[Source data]
= Beginning of Section =

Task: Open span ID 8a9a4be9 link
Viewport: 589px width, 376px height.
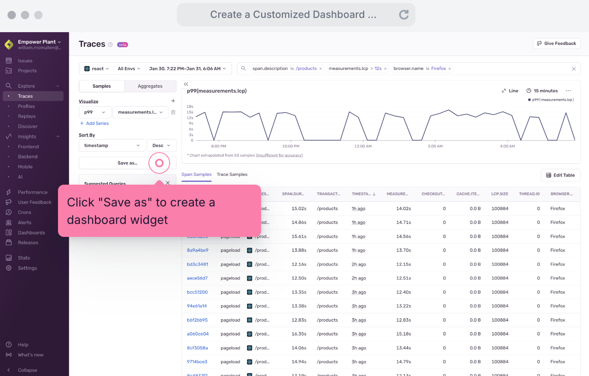Action: [x=197, y=251]
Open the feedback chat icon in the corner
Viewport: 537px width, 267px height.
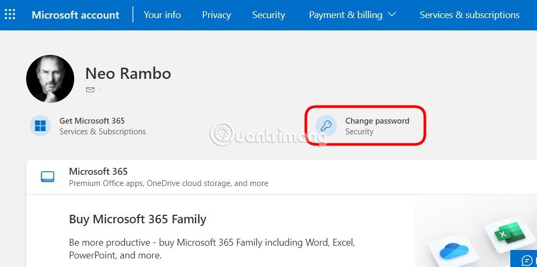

= End of Section =

What you are asked to do: Reproduce the data exactly as it appears above. Pictures are to be left out.

Reply to the exercise:
Task: Open span ID 8a9a4be9 link
Viewport: 589px width, 376px height.
Action: [x=197, y=251]
Open the feedback chat icon in the corner
Viewport: 537px width, 267px height.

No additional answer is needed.